Data in this exercise Block Start

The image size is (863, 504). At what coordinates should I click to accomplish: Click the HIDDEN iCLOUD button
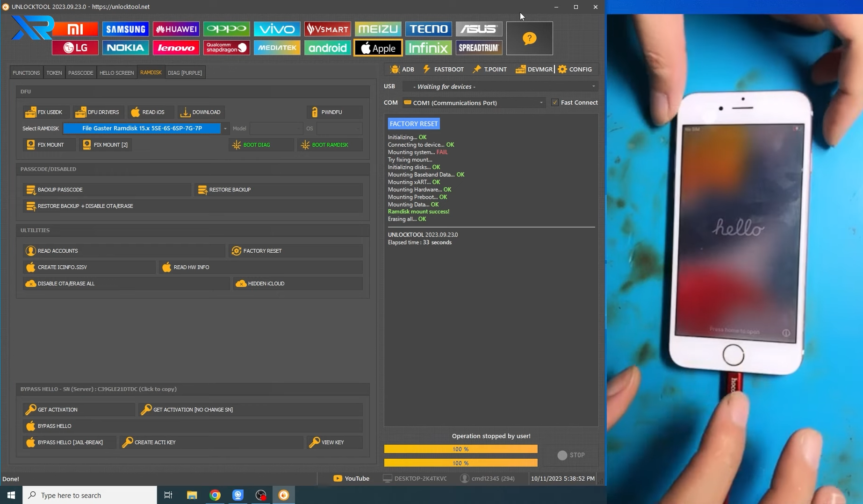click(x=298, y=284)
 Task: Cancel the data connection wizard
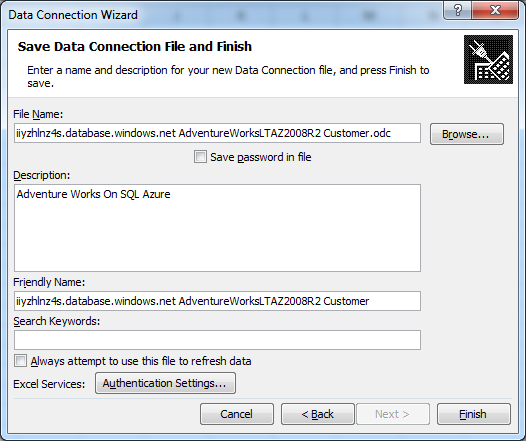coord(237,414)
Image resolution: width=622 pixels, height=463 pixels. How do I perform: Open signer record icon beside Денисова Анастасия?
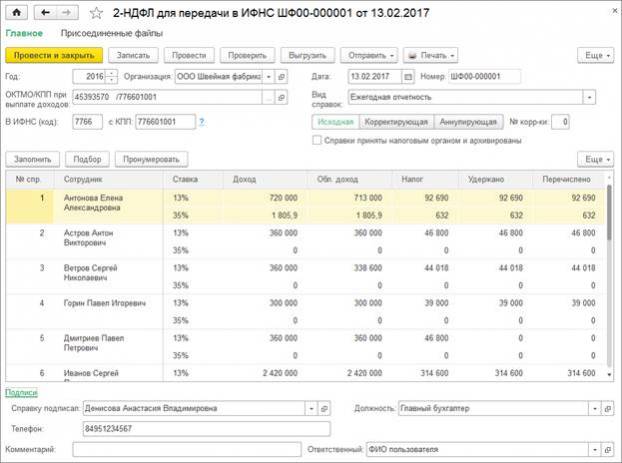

Data in this exercise Block End
Data in this exercise Block Start

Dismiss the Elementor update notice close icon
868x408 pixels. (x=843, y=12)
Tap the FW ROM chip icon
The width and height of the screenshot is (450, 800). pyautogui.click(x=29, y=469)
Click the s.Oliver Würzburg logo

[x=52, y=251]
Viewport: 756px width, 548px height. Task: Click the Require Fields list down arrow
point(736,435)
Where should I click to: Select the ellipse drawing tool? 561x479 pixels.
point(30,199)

Data in this exercise Block End
Data in this exercise Block Start

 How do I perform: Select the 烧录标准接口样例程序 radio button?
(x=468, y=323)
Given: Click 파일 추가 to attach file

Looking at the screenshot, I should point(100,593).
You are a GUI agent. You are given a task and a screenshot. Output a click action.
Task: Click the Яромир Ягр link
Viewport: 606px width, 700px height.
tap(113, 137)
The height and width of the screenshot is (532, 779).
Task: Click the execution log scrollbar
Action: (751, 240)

Data in this exercise Block End

Exercise instructions -> The reply should hold exactly the lines above, starting at the line with "The image size" and ending at the line with "Image resolution: width=622", and no pictures.

Answer section ->
The image size is (863, 504). At what coordinates should I click to accomplish: Click the HIDDEN iCLOUD button
click(x=298, y=284)
 Task: Cancel the data connection wizard
coord(237,414)
Image resolution: width=622 pixels, height=463 pixels. How do I perform: Open signer record icon beside Денисова Анастасия?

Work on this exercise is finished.